More killings are required to prevent the police from figuring
out the guilty party.
The Talented Mr. Ripley left me so cold and uninvolved
I find it difficult to write about. The film purports to be about
social difference, class envy and the explosive consequences of
repressing one's sexual impulses. It seemed to me bloated and
dull, one of those works that wants to have it both ways: the
director places attractive stars in picturesque settings to insure
success at the box office and his own career advancement, and
then claims to be addressing complex and even painful subjects.
I sense artistic opportunism and intellectual muddiness.
The film touches upon certain things. After he's been mistaken
for one of Dickie's Princeton chums, Tom is told by the family
chauffeur, the Greenleaf name opens a lot of doors.
His first experience with pretending to be Dickie brings him instantly
into contact with a bored rich young woman, Meredith Logue (Cate
Blanchett), who treats him as one of her own kind. Ripley gets
a taste of the good life in Italy, and wants to keep on tasting
it. He says at one point, I always thought it would be better
to be a fake somebody than a real nobody.
Then there is the question of Ripley's sexuality. Self-hating
and ashamed, he stumbles about in his desire for Dickie. Empty
and absent to himself, Ripley doesn't merely want to possess the
object of his affection, he wants to be him. If Dickie
were to inhabit his body than he would be somebody in the literal
sense, perhaps for the first time.
But all this remains on the level of ideas or images thrown
out, without commitment or passion. None of it is deeply felt.
This is not what spectators will take away with them. This is
another film at the end of which, more than anything else, people
will wish they were beautiful and famous, and celebrities like
the actors on the screen.

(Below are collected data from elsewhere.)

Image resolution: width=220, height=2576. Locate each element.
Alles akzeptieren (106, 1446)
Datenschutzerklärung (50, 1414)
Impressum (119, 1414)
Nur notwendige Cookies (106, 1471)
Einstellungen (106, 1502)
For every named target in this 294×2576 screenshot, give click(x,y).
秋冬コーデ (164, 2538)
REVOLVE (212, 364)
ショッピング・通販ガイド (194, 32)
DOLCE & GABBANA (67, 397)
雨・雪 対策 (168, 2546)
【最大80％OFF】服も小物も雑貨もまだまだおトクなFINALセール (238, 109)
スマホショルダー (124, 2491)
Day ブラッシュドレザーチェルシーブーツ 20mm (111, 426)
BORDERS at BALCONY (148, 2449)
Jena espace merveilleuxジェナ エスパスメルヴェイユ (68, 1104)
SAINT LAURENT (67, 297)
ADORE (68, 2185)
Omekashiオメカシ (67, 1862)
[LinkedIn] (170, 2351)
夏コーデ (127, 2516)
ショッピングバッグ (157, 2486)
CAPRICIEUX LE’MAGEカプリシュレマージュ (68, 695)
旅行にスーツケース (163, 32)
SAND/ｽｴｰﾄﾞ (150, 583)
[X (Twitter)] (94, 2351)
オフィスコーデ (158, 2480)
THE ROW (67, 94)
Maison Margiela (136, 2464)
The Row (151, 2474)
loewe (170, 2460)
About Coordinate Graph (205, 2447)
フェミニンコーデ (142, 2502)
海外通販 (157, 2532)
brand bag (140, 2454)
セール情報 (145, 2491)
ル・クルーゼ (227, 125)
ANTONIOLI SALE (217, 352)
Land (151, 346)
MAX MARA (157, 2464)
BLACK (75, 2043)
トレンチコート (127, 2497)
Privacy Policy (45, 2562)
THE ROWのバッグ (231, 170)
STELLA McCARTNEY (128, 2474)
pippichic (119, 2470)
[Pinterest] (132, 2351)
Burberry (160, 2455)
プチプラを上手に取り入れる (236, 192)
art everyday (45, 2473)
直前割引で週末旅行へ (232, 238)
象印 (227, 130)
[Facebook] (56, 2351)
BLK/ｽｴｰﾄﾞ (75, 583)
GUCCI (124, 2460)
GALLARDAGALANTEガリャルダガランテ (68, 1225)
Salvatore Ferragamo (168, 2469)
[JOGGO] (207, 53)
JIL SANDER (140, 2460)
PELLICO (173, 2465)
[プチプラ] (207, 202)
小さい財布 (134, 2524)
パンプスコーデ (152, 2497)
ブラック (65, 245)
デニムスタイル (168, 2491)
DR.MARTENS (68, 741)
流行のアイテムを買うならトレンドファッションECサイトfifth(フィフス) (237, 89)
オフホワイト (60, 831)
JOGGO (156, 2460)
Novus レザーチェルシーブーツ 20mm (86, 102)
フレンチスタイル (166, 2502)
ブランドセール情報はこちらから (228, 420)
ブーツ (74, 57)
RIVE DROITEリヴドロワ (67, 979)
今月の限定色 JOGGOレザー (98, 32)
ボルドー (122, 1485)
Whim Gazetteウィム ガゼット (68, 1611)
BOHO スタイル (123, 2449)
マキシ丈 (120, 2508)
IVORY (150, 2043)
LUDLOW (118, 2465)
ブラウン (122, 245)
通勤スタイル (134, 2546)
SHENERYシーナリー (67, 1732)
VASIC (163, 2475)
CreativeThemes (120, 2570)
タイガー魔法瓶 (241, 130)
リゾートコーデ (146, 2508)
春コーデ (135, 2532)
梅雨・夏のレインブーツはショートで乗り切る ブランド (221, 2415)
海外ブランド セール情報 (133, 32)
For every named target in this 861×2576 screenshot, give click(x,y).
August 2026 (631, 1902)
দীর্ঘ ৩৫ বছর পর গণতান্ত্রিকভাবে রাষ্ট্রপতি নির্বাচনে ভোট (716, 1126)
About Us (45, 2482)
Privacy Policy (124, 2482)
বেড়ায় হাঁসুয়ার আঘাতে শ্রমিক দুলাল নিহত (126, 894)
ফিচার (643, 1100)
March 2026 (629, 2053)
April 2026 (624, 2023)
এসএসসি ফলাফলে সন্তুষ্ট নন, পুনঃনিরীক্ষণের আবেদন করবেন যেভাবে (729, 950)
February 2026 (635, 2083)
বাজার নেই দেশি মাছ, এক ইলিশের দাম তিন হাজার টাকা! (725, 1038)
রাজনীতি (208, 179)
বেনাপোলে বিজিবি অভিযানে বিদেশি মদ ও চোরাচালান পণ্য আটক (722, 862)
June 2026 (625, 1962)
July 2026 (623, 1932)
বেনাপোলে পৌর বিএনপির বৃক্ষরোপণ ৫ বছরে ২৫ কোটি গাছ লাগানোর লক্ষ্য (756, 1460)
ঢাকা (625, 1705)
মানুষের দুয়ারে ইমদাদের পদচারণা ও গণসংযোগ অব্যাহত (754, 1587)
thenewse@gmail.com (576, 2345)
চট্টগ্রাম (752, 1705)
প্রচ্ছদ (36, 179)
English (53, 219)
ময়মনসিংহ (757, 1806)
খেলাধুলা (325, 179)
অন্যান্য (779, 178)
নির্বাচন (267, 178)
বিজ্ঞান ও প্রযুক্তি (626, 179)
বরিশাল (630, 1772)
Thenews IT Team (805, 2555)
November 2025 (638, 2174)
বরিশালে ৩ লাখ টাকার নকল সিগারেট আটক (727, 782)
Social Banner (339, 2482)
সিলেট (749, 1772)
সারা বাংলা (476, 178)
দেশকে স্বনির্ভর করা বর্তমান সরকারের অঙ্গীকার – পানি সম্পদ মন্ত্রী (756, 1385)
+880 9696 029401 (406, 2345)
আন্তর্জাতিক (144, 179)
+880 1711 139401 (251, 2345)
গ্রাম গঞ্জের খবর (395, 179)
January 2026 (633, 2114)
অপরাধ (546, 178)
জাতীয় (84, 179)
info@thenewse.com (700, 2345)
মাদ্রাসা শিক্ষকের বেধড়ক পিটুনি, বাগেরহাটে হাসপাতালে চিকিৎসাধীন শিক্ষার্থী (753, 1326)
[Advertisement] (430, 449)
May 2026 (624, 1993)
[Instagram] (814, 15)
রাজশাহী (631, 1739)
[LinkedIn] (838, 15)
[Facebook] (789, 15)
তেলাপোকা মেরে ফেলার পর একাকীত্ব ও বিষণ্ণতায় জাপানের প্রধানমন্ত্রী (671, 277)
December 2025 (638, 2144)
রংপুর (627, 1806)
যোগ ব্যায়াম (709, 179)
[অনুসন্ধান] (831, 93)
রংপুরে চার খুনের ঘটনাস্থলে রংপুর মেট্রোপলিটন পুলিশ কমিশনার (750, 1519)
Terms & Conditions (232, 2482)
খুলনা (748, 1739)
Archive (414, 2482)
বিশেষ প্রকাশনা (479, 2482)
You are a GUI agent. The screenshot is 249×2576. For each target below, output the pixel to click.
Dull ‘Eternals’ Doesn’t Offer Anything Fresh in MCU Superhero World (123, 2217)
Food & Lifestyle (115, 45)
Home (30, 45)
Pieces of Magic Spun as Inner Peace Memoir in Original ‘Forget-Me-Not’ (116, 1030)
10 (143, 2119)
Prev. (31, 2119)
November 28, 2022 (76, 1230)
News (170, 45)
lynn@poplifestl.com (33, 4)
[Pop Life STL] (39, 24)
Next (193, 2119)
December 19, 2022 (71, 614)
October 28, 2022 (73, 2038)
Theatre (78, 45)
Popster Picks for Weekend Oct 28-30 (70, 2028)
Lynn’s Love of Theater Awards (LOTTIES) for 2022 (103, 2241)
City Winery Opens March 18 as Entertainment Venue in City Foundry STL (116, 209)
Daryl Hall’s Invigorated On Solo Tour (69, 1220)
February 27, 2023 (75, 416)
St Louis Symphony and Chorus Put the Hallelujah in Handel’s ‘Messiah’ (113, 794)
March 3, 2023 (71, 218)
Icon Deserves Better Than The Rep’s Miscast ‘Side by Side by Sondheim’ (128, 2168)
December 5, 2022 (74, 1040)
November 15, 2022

It will not make them think or feel
deeply about the rich, or America, or their own lives. It's all
an imitation of art and life. To someone navigating an ocean of
junk, of course, such films may be mistaken for serious work.
The Talented Mr. Ripley is neither fish nor fowl. It
is not well-paced and concise enough to work as a thriller; it
doesn't possess the depth of a serious social or psychological
analysis. It just sits there, self-important and essentially hollow.
Spontaneity in the film, such as it is, is provided by Jude
Law as Greenleaf and Philip Seymour Hoffman as his snobbish, parasitical
friend. With the other actors, Gwyneth Paltrow in particular,
one can see and hear the gears clicking.
Patricia Highsmith
Patricia Highsmith, whose 1955 novel Minghella adapted, has
a considerable following, particularly in Europe. Born in Texas
and raised in New York City, Highsmith spent most of her life
as an expatriate. Her first novel, Strangers on a Train
(1950), was made into a remarkable film by Alfred Hitchcock in
1951; it has subsequently formed the basis of several bad films,
including the execrable Throw Momma From the Train (1987).
The French director René Clément made a relatively
turgid version of The Talented Mr. Ripley, Plein Soleil
(English-language title Purple Noon), with Alain Delon
and Maurice Ronet, in 1960. Ripley appeared as a character (played
by Dennis Hopper) in Wim Wenders' The American Friend (1977),
although the film is based on two other (of the five) books in
which he shows up.
Some twenty or more theatrical or television films have been
made based on Highsmith's works, almost exclusively in France
and Germany. Directors as disparate as Claude Chabrol, Claude
Autant-Lara, Michel Deville, Mai Zetterling and Samuel Fuller
(who filmed one of her stories for French television in 1990)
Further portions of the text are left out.